Cottrell Boyce calls his role at Liverpool Hope university – where two weeks ago Danny Boyle gave his first public talk since the Olympics – an "obligation", but not in a pejorative sense. He wants to put something back both into Liverpool and into the broader culture of reading. "It's not teaching," he says, "it's more like I'm an entertainment officer, only instead of booking bands I'm booking writers."
We are meeting to celebrate yet another of Cottrell Boyce's recent achievements. On Wednesday night he won the Guardian children's fiction prize, his second major award for children's writing following a Carnegie medal in 2004 for his first book Millions. The Unforgotten Coat, which saw off competition from Roddy Doyle, Eva Ibbotson and Russell Hoban, could hardly be more different from the five-go-mad-in-motor shenanigans of Chitty Chitty Bang Bang. Originally commissioned by Liverpool charity the Reader Organisation, and inspired by the true story of a Mongolian girl he met on his first school visit, who left her coat behind when she was deported, The Unforgotten Coat is an offbeat tale of a brief crosscultural friendship, illustrated with photographs by Carl Hunter, a friend and bass player in Liverpool band the Farm.
"I thought it was funny," Cottrell Boyce says when I tell him it is a sad book. "You know when they're talking about football and it says 'he was still quite horsey in his thinking', being Mongolian?" It's true the book has some nice jokes, and the deportation does not end in disaster. The Guardian judges admired its humour as well as its originality. But Cottrell Boyce has a tear in his eye when he talks about Misheel, the real girl on whom the story is based, and the pride the local children took in her.
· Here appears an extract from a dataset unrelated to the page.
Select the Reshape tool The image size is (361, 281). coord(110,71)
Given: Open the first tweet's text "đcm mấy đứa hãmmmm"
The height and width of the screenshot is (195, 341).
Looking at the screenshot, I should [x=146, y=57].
Cottrell Boyce, who before the ceremony was planning to send Misheel's teacher Sue Kendall up to collect the prize, says "the book came out of an engagement with a community and I felt answerable for it in a way that you wouldn't normally. People would stop you and talk about it." The charity wanted a text that would work across all their schemes and for groups including prisoners and addicts. In its original version, published last year, it was more like a pamphlet. "A gift, a very flimsy-looking thing," Cottrell Boyce calls it. Now an attractive hardback, The Unforgotten Coat is his briefest and most melancholy children's book to date. But in truth even his funnier stories – and Cottrell Boyce is a laugh-out-loud writer – have sorrow in them. His debut Millions, which was an unfinished film script before Boyle told him to turn it into a novel, is the story of two brothers who find a bag of cash and become involved in a bizarre robbery. Hilarious about many things including shopping and religion, the book is also a delicate treatment of the boys' loss of their mother: big brother Anthony's solution to any setback is to announce "our mum is dead" and wait for the reaction.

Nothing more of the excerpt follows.